Is there a list showing the meanings of commonly used abbreviations? I know what S&W means, but only because I own one. How about M&P, XD, USP, CZ, ETC?

Sorry to ask this question, but I cannot readily see such a list on the site. I had the same issue when first looking at knife forums, but now understand I can EDC my Al Mar SLB IWB if I want to, but usually just pocket my SI. 

Thanks.


----------



## zhurdan

I have no idea what the ETC one is.

(hehe)

Zhur


----------



## unpecador

M&P - Military & Police

XD - Extreme Duty

USP - Universal Service Pistol

CZ - Ceska Zbrojovka 

... I think that's all correct, I'm sure somebody will correct me if not.


----------



## undrgrnd

+1 :thumbsup:


----------



## KingAirDriver

unpecador said:


> M&P - Military & Police
> 
> XD - Extreme Duty
> 
> USP - Universal Service Pistol
> 
> CZ - Ceska Zbrojovka
> 
> ... I think that's all correct, I'm sure somebody will correct me if not.


I think USP is Universal Self-Loading Pistol...I'll check my manual if I can find it...


----------



## unpecador

KingAirDriver said:


> I think USP is Universal Self-Loading Pistol...I'll check my manual if I can find it...


I just Googled it and you may be right, several sites show Heckler & Koch *USP* stands for "Universelle Selbstladepistole" which in english is supposed to translate to "Universal Self-loading Pistol".


----------



## RightTurnClyde

abcdef said:


> How about M&P, XD, USP, CZ, ETC


Those are only abbreviations in the literal sense. You will see these on this forum when discussing the actual models of pistol. The Smith & Wesson M&P, the Springfield Armory XD, the H&K USP. Just one of those gear-head things. You get to know the brands/models. Kinda like a guitar forum talking about Strats, Teles, Les Pauls, and PRS's.


----------



## TOF

unpecador said:


> I just Googled it and you may be right, several sites show Heckler & Koch *USP* stands for "Universelle Selbstladepistole" which in english is supposed to translate to "Universal Self-loading Pistol".


Dang, you mean you understand those words. :anim_lol::anim_lol:

Good job


----------



## unpecador

TOF said:


> Dang, you mean you understand those words. :anim_lol::anim_lol:
> 
> Good job


No, the translation was already there for me to read.


----------



## MLB

RightTurnClyde said:


> Those are only abbreviations in the literal sense. ...

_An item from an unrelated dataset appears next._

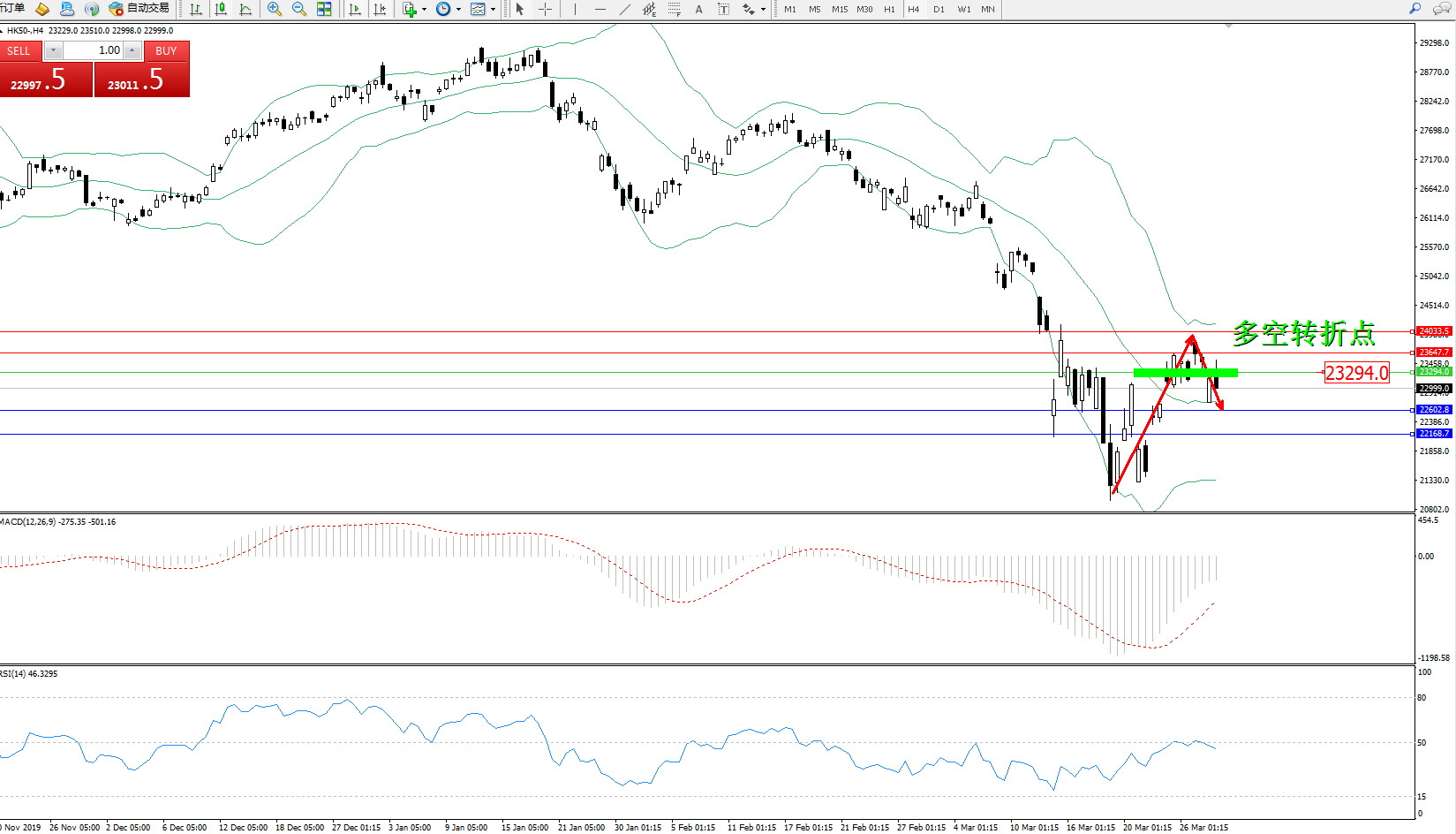Click the tile windows icon
Viewport: 1456px width, 834px height.
pyautogui.click(x=324, y=9)
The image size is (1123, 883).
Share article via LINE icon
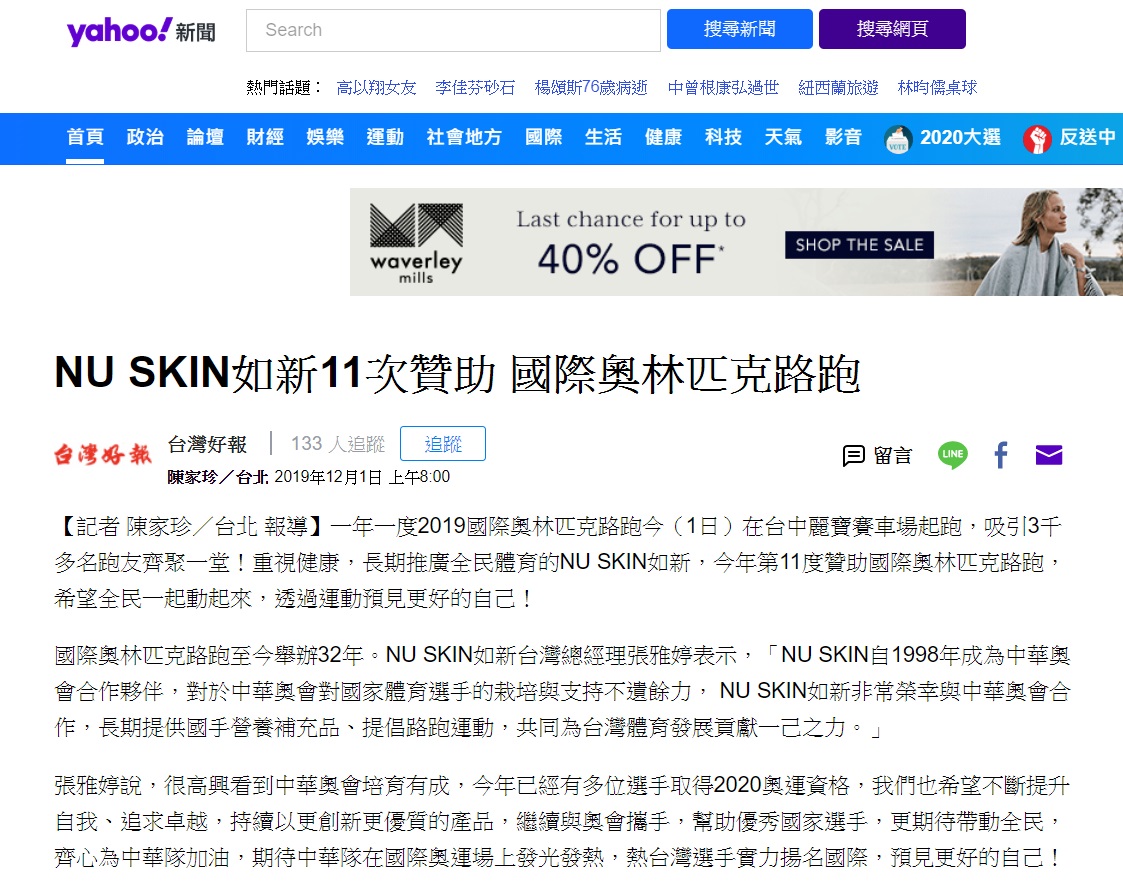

Well, in the *literal* sense, they're acronyms, but that's being picky I suppose. :mrgreen:


----------



## johnr

don't forget the FTF and FTE, it took me several days to figure that one out 

john


----------



## Todd

Has anyone noticed the irony here that we are answering questions on what letters mean for a member named "A-B-C-D-E-F"?


----------



## Torque

Use google. 

don't be a Dip.


----------



## bruce333

http://www.acronymfinder.com/


----------



## unpecador

Todd said:


> Has anyone noticed the irony here that we are answering questions on what letters mean for a member named "A-B-C-D-E-F"?


Yes, and according to the acronymfinder, it stands for American Boys Club for the Defense of Errol Flynn. :mrgreen:


----------



## Ram Rod

http://www.recguns.com/Sources/IE.html
http://www.thefiringline.com/Misc/library/TFL_Primer.htm
http://www.snipercountry.com/Comp.htm


----------



## Don357

Hey, you forgot another CZ, Crevena Zastava. It's the Serbian (Yugoslavian) CZ not the Chek one.


----------



## JFord.

*Abbreviations?!*

im still very new here, and alot the abbreviations and terminology are foreign to me.

can someone give the meanings to these that i have found.
and if there are others, maybe you could list those too.

-FMJ
-SD/HD
-POA/POI
-JHP's

Thanks.


----------



## bruce333

full metal jacket

self defense/home defense

point of aim/ point of impact

jacketed hollow point

glossary

acronyms


----------



## JFord.

oh.
wow.
thanks.


----------



## buck32

Thank you Bruce333. I found a few I did not know as well.:smt1099


----------



## dondavis3

Thanks to everyone - this has got to help new & some older members.

I used to work for IBM and that whole company (including it's name) are nothing but abbreviations and terminology.

:smt1099


----------